- _Given records_
|---|

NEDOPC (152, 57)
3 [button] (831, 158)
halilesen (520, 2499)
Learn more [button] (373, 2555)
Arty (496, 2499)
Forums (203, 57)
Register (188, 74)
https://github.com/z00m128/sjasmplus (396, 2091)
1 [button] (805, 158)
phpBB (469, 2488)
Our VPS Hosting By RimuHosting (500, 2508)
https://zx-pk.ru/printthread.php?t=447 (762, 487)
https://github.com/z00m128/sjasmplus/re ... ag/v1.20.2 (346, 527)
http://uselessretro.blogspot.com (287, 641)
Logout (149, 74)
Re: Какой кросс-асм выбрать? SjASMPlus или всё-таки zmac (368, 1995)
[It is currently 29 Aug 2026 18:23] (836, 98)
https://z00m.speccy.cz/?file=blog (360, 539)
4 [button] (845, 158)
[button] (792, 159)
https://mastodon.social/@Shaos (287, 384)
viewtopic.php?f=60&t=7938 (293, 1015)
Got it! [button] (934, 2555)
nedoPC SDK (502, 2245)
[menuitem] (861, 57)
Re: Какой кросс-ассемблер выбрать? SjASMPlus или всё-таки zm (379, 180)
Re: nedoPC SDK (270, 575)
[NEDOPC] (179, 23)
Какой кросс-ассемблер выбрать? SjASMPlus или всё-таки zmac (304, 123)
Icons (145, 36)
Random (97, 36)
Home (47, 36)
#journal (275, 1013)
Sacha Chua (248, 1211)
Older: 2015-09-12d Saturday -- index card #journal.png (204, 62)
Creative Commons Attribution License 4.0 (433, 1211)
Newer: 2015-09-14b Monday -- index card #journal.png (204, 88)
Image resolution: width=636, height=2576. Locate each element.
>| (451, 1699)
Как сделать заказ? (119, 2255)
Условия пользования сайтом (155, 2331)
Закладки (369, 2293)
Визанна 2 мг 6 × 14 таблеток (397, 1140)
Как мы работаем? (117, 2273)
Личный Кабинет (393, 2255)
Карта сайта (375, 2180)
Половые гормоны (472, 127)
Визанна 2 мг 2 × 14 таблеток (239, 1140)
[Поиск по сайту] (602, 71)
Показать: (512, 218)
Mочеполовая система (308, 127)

|---|

Without any alteration, repeat the entire listing.

- _Solved exercise_
NEDOPC (152, 57)
3 [button] (831, 158)
halilesen (520, 2499)
Learn more [button] (373, 2555)
Arty (496, 2499)
Forums (203, 57)
Register (188, 74)
https://github.com/z00m128/sjasmplus (396, 2091)
1 [button] (805, 158)
phpBB (469, 2488)
Our VPS Hosting By RimuHosting (500, 2508)
https://zx-pk.ru/printthread.php?t=447 (762, 487)
https://github.com/z00m128/sjasmplus/re ... ag/v1.20.2 (346, 527)
http://uselessretro.blogspot.com (287, 641)
Logout (149, 74)
Re: Какой кросс-асм выбрать? SjASMPlus или всё-таки zmac (368, 1995)
[It is currently 29 Aug 2026 18:23] (836, 98)
https://z00m.speccy.cz/?file=blog (360, 539)
4 [button] (845, 158)
[button] (792, 159)
https://mastodon.social/@Shaos (287, 384)
viewtopic.php?f=60&t=7938 (293, 1015)
Got it! [button] (934, 2555)
nedoPC SDK (502, 2245)
[menuitem] (861, 57)
Re: Какой кросс-ассемблер выбрать? SjASMPlus или всё-таки zm (379, 180)
Re: nedoPC SDK (270, 575)
[NEDOPC] (179, 23)
Какой кросс-ассемблер выбрать? SjASMPlus или всё-таки zmac (304, 123)
Icons (145, 36)
Random (97, 36)
Home (47, 36)
#journal (275, 1013)
Sacha Chua (248, 1211)
Older: 2015-09-12d Saturday -- index card #journal.png (204, 62)
Creative Commons Attribution License 4.0 (433, 1211)
Newer: 2015-09-14b Monday -- index card #journal.png (204, 88)
Image resolution: width=636, height=2576. Locate each element.
>| (451, 1699)
Как сделать заказ? (119, 2255)
Условия пользования сайтом (155, 2331)
Закладки (369, 2293)
Визанна 2 мг 6 × 14 таблеток (397, 1140)
Как мы работаем? (117, 2273)
Личный Кабинет (393, 2255)
Карта сайта (375, 2180)
Половые гормоны (472, 127)
Визанна 2 мг 2 × 14 таблеток (239, 1140)
[Поиск по сайту] (602, 71)
Показать: (512, 218)
Mочеполовая система (308, 127)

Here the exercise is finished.